É leviano, ignorante e a ciência já provou que não existe essa relação

Pauta de polêmicas e debates desde a década de 1990, a correlação entre violência e videogames perdeu muita força nos últimos tempos (ainda bem!), provavelmente porque as crianças daquela época cresceram e hoje são pessoas adultas. Mesmo assim, volta e meia ainda surgem pessoas que defendem essa ideia e procuram responsabilizar os games por crimes que “chocam a sociedade”.

Se olharmos pelo lado científico, há vários estudos que reforçam que não há essa relação, incluindo um de 2013 publicado pela British Medical Journal que já comprovou que não há essa correlação; Outro da Associação Americana de Psicologia; Tem a opinião do psiquiatra brasileiro Diego Tavares que trabalha com o Grupo de Estudos de Doenças Afetivas do Hospital das Clínicas de São Paulo.

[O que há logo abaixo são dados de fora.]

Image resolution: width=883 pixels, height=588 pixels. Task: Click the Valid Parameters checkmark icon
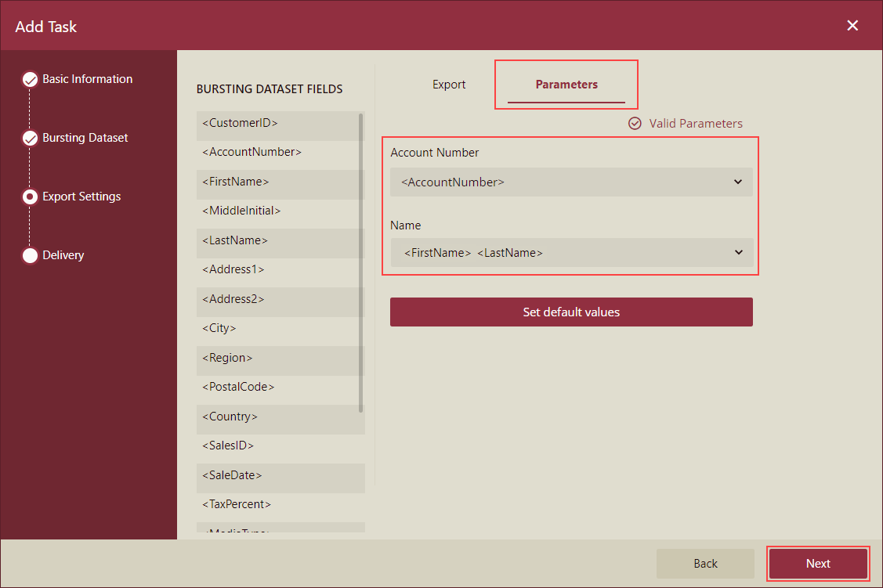pos(635,123)
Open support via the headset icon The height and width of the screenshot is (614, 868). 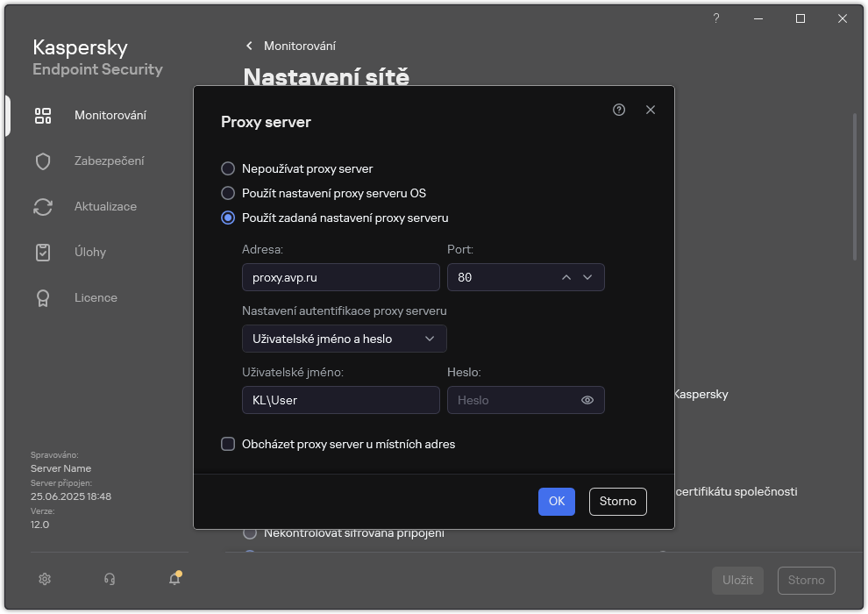point(110,579)
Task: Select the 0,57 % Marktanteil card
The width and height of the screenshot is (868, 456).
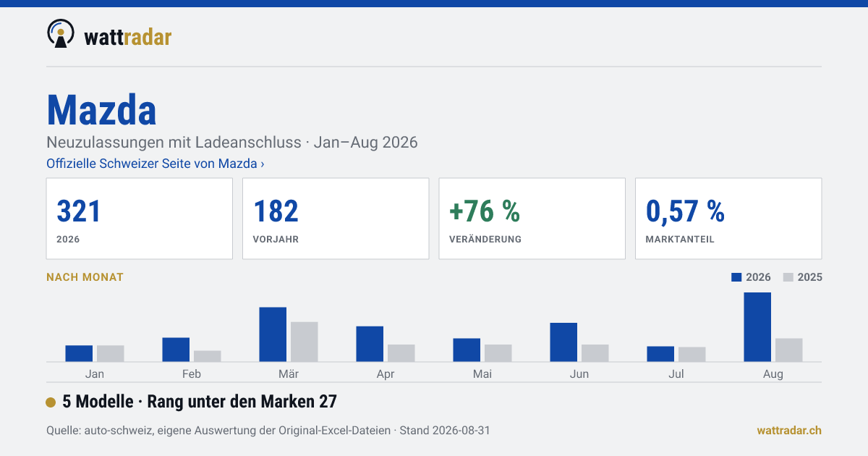Action: [x=728, y=219]
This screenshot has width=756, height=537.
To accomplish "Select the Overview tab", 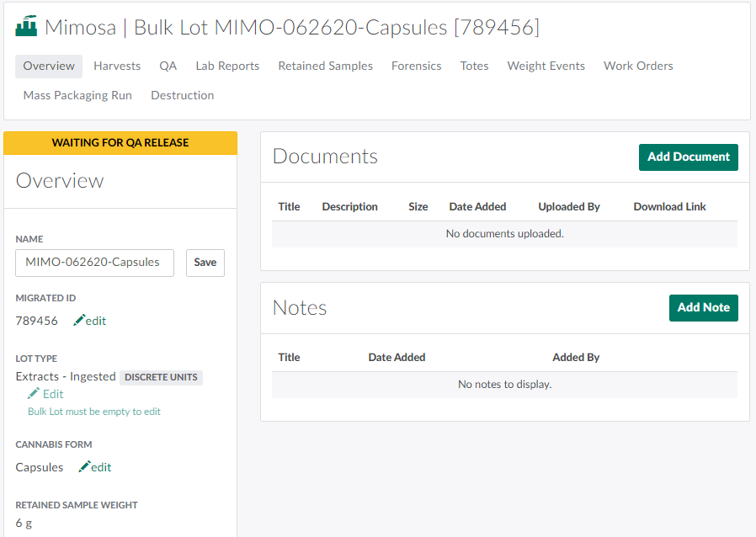I will tap(49, 66).
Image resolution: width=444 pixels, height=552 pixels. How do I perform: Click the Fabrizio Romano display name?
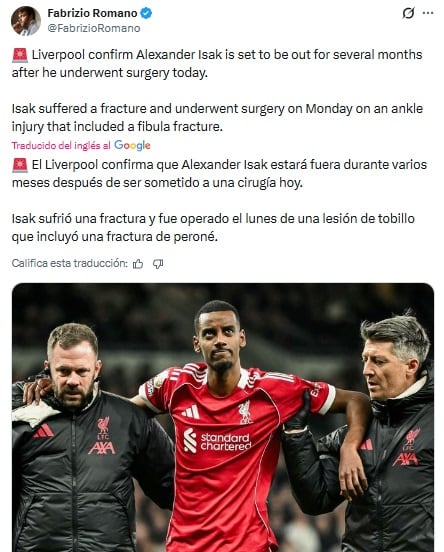[92, 13]
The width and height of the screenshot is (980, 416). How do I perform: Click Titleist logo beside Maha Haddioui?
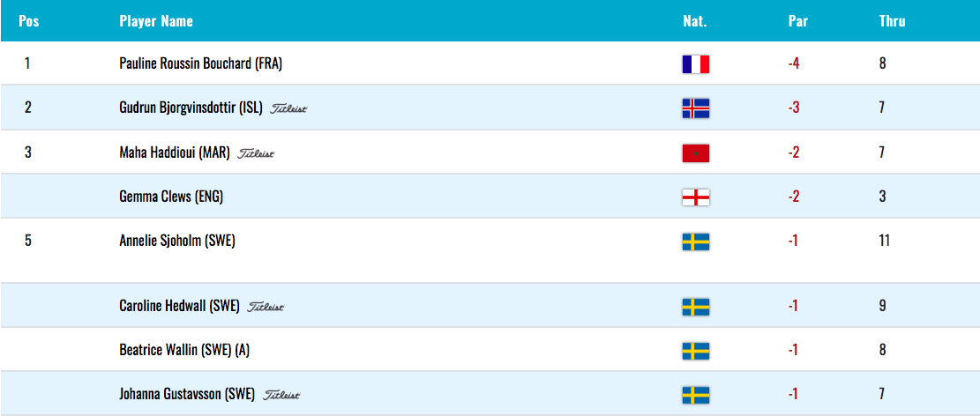(256, 153)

A socióloga da Universidade de Southern California, Karen Sterheimer, fez uma extensa pesquisa sobre o assunto desde 1999 e ela é categórica em dizer que responsabilizar os games pela violência das pessoas é leviano, pois desconsidera diversos fatores que influenciam no comportamento de alguém, como famílias disfuncionais, meio social onde estão inseridos, desigualdade etc. Sterheimer diz que colocar videogames como influência é tirar o foco do real problema e você está “inocentando” os verdadeiros responsáveis por isso.

Além disso, cremos que os jogos violentos também podem ter até o efeito oposto e serem catárquicos, e a pessoa violenta desconta toda aquela energia e raiva dentro do jogo, podendo ser até benéfico para justamente não criar pessoas violentas.

“Ah, mas eu tenho um filho de 8 anos e não acho certo as empresas lançarem jogos tão violentos”. 

É importante ressaltar que o videogame é uma mídia de entretenimento e não é um simples “brinquedo”, e que cada jogo tem uma classificação indicativa justamente para mostrar que aquele produto é adequado ou não para determinado grupo. Quando alguém te disser que videogames são “para crianças”, você responde com a pergunta:

“Qual o público alvo do cinema?” 

“Depende do filme” – a pessoa responderá

“Logo o público alvo dos videogames depende do…?” – você esclarece.

As universidades, a sociologia, a psicologia, a psiquiatria já concluíram que os videogames não causam violência, reforçando uma percepção da própria comunidade gamer. Falta só alguns setores da imprensa.